BMS and Pfizer Make Strides in Colorectal Cancer Treatment with Promising Phase III Results

Bristol Myers Squibb (BMS) and Pfizer have unveiled new late-stage data at the 2025 American Society of Clinical Oncology Gastrointestinal Cancer Symposium (ASCO GI) in San Francisco, potentially establishing their respective cancer therapies as new standards of care in specific colorectal cancer subtypes.

BMS's Opdivo-Yervoy Combination Shows Strong PFS Benefit

In the Phase III CheckMate -8HW trial, BMS's PD-1 inhibitor Opdivo (nivolumab), when combined with the company's anti-CTLA4 antibody Yervoy (ipilimumab), demonstrated significant progression-free survival (PFS) benefits in patients with microsatellite instability-high/mismatch repair-deficient (MSI-H/dMMR) metastatic colorectal cancer (mCRC).

After a median follow-up of 47 months, the Opdivo-Yervoy combination reduced the risk of death or disease progression by 38% compared to Opdivo monotherapy, with a p-value of 0.0003. The overall response rate (ORR) was also notably higher in the combination arm, reaching 71% versus 58% for Opdivo alone.

While the combination therapy showed a higher incidence of grade 3 or 4 treatment-related adverse events (22% vs. 14% for monotherapy), BMS reported that the safety profile remained consistent with previous findings, with no new signals of concern.

Thierry Andre, head of the Medical Oncology department at Sorbonne University, stated that these findings "confirm nivolumab plus ipilimumab as a new standard treatment for people living with metastatic colorectal cancer." Andre has disclosed receiving honoraria from BMS and acting as a consultant or advisor to the company.

Pfizer's Braftovi Combination Shows Promise in BRAF V600E-Mutant mCRC

Pfizer announced that its oral kinase inhibitor Braftovi (encorafenib), when used in combination with cetuximab and the mFOLFOX6 chemotherapy regimen, demonstrated significant ORR improvements in mCRC patients with the V600E mutation in the BRAF gene.

The Braftovi combination yielded a 60.9% ORR, compared to 40% in patients receiving chemotherapy with or without bevacizumab.

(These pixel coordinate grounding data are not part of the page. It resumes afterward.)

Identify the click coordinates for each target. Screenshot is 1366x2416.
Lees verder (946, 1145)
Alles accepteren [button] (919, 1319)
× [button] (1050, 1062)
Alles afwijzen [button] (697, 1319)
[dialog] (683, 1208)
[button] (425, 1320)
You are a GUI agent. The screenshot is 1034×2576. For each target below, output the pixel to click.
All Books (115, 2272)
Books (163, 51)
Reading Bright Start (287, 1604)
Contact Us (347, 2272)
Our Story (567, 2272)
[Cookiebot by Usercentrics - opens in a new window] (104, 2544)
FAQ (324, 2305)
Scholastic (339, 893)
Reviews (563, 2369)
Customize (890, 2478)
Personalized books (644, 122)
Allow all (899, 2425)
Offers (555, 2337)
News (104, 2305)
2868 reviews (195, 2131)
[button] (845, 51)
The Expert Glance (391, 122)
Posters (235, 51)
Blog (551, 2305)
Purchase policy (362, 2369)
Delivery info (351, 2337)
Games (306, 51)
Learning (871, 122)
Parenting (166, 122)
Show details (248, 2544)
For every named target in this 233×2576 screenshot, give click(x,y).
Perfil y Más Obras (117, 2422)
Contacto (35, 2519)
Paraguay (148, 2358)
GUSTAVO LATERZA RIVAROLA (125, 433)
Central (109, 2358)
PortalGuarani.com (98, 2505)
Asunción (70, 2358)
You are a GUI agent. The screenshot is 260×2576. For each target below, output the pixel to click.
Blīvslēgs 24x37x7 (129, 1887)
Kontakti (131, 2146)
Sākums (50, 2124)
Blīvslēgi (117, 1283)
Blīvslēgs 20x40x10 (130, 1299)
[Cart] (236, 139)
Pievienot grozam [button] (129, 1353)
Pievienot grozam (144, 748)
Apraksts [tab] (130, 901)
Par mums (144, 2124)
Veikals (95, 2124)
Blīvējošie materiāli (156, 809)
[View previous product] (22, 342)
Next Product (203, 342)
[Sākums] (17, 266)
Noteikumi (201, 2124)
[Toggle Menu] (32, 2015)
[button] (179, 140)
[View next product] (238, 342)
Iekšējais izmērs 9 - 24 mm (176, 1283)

This difference was statistically significant, with a p-value of 0.0008. The median duration of response was 13.9 months in the Braftovi arm, versus 11.1 months in the control group.

While overall survival data were still immature, Pfizer reported a trend favoring the Braftovi combination. The safety profile of the combination therapy was consistent with the known side effects of each agent, with serious adverse events approximately balanced between treatment groups.

Scott Kopetz, deputy chair of Gastrointestinal Medical Oncology at The University of Texas MD Anderson Cancer Center and co-principal investigator of the Pfizer study, suggested that these findings potentially position the Braftovi regimen as "the new standard of care for people with BRAF V600E-mutant metastatic colorectal cancer, for whom long-term disease control is critical."

These developments from BMS and Pfizer represent significant advancements in the treatment of specific subtypes of metastatic colorectal cancer, offering new hope for patients and potentially reshaping the standard of care in this challenging disease area.